In Perù, soprattutto nelle aree rurali e più povere, si continua a protestare contro la rimozione dell’ex presidente Castillo. Negli scontri di lunedì tra manifestanti e polizia sono state uccise almeno 17 persone
In Perù sono riprese le proteste dei sostenitori dell’ex presidente Pedro Castillo, di sinistra, rimosso dal suo incarico per aver cercato di sciogliere il parlamento peruviano. Solo lunedì negli scontri con la polizia sono state uccise almeno 17 persone e ne sono state ferite 68. È il più alto numero di morti in un solo giorno da quando sono iniziate le proteste, a inizio dicembre: in totale finora i morti sono 34.
Gli scontri più violenti si sono verificati proprio a Juliaca, dove sono state uccise almeno 12 persone, tra cui un minorenne: sono state avviate alcune indagini per capire se la polizia abbia agito con violenza sproporzionata ed eccessiva.
Nel frattempo Boluarte ha accusato Evo Morales, ex presidente della vicina Bolivia, di fomentare le proteste. Morales, di sinistra ed ex sindacalista come Castillo, era stato presidente dal 2006 al 2019, quando era stato costretto a fuggire dalla Bolivia dopo essere stato accusato di brogli alle elezioni. Contro di lui c’erano state diverse proteste, che Morales aveva descritto come un tentato golpe.
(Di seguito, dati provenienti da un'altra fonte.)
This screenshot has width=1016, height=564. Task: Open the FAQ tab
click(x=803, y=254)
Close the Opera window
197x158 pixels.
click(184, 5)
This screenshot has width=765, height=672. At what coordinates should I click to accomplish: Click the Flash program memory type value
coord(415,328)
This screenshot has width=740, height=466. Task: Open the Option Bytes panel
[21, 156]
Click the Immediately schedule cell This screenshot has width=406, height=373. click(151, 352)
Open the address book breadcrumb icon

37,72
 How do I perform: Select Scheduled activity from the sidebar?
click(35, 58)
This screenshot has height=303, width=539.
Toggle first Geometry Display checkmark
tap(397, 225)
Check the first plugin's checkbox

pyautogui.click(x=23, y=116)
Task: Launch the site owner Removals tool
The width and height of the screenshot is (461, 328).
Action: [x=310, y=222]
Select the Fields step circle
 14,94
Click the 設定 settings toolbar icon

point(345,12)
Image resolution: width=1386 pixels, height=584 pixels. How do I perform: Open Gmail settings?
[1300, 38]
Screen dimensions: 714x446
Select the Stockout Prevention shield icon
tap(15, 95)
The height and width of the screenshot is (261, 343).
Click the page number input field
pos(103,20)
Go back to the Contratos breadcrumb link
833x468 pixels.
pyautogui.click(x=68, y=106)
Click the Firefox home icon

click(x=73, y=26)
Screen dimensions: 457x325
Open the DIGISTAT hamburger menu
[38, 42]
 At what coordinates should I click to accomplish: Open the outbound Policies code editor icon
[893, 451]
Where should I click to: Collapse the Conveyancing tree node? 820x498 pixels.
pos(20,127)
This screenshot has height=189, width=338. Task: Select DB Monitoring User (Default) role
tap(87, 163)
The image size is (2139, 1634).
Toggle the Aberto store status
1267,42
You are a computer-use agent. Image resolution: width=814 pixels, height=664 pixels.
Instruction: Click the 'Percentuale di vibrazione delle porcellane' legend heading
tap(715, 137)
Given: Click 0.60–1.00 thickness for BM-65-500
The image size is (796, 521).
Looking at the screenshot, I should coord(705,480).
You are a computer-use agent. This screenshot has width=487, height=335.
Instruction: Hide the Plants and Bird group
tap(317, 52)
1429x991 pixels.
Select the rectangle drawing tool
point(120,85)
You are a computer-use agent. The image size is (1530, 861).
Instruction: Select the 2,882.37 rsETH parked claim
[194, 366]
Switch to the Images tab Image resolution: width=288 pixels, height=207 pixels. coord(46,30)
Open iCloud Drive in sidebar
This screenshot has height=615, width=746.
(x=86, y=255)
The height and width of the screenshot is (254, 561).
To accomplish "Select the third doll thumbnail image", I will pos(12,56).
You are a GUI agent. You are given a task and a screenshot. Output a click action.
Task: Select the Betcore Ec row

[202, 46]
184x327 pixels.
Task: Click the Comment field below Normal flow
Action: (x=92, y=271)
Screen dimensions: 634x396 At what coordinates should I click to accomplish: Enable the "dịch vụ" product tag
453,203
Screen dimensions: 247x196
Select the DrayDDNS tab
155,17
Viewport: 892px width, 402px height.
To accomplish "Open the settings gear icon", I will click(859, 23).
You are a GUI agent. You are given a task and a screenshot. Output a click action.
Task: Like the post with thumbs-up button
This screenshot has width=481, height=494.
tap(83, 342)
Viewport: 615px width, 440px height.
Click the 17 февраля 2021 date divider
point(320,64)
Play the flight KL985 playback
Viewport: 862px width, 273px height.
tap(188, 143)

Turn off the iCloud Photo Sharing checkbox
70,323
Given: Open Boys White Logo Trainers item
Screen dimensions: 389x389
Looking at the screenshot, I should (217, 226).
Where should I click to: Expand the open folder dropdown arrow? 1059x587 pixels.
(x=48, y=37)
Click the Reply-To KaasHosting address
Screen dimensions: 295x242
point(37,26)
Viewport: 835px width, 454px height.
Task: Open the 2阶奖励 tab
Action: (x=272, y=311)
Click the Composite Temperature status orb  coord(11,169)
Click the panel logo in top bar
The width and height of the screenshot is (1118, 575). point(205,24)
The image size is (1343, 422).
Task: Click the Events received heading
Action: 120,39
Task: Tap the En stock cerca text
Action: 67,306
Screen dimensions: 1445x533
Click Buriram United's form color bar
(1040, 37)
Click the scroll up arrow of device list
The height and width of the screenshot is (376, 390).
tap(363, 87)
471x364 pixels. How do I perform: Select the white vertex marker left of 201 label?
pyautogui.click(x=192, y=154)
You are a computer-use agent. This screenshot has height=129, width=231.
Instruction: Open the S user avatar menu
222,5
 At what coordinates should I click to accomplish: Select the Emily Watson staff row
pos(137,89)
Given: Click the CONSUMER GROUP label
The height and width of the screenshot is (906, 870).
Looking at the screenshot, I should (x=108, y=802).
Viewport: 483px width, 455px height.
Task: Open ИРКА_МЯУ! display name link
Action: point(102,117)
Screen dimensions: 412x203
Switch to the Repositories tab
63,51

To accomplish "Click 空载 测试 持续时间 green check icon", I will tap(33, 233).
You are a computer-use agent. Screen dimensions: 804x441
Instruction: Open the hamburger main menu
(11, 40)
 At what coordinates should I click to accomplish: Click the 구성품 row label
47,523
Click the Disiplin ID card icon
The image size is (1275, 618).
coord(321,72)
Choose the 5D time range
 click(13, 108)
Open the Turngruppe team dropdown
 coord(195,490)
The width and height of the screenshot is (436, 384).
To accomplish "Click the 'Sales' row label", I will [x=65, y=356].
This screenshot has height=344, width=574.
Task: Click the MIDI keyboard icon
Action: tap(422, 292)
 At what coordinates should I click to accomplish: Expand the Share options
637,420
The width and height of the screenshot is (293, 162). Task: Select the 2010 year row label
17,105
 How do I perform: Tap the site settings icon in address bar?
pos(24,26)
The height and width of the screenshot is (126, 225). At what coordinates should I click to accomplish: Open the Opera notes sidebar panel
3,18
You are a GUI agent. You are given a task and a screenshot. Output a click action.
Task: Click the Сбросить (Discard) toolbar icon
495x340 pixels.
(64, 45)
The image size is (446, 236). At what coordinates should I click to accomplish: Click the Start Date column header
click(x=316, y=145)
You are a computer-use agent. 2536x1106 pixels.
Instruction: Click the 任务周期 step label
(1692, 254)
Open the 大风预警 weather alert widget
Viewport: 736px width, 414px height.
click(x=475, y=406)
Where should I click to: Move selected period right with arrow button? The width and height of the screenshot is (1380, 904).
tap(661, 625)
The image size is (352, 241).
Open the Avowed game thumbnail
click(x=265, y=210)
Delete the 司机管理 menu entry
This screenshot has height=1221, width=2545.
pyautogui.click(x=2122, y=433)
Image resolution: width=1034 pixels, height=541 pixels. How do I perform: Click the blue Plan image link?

Morales era già stato dichiarato “persona non grata” in Perù l’anno scorso, perché accusato di interferire con gli affari interni al paese e di avere un’eccessiva influenza sul governo di Castillo (la locuzione è latina, letteralmente “persona non gradita”). Lunedì il governo peruviano ha emesso un’ordinanza che vieta il suo ingresso nel paese: secondo le autorità peruviane almeno otto persone molto vicine a Morales hanno coordinato le attività di protesta nell’area di Juliaca, che si trova proprio vicino al confine con la Bolivia.